Other airports in Florida seeing notable cuts include Fort Lauderdale, with six, Tampa, with eight, and Miami, with three, according to reports by Airline Weekly and other national media.

Dozens of would-be passengers on Spirit Airlines stand in a line seeking information on when they could fly out of Fort Myers.  Flight delays and cancelations attributed to weather conditions forced cancellation of dozens of planes.

A spokesperson for Spirit could not immediately be reached for comment. 

The company has not shared the reasons for the cuts.

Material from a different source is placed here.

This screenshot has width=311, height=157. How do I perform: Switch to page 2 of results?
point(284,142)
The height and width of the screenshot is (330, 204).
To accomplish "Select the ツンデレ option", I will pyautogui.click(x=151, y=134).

MSN and The Points Guy, a travel website and blog, suggested they're likely due to "slowing demand, supply chain issues and operational hiccups."

In October, Spirit Airlines shareholders accepted a $3.8 billion buyout offer from JetBlue Airways, but the deal still faces regulatory and legal challenges.

According to MSN, upset customers and flight attendants have joined forces to sue JetBlue and Spirit, in an attempt to block the merger. The group argues the combination could create a monopoly and lessen competition, resulting in higher fares.

How the merger would impact air service in Southwest Florida, if it indeed happens, remains unclear. It's just "too soon," Moreland said.

Currently, the airport provides nonstop service to 57 destinations through 14 air carriers.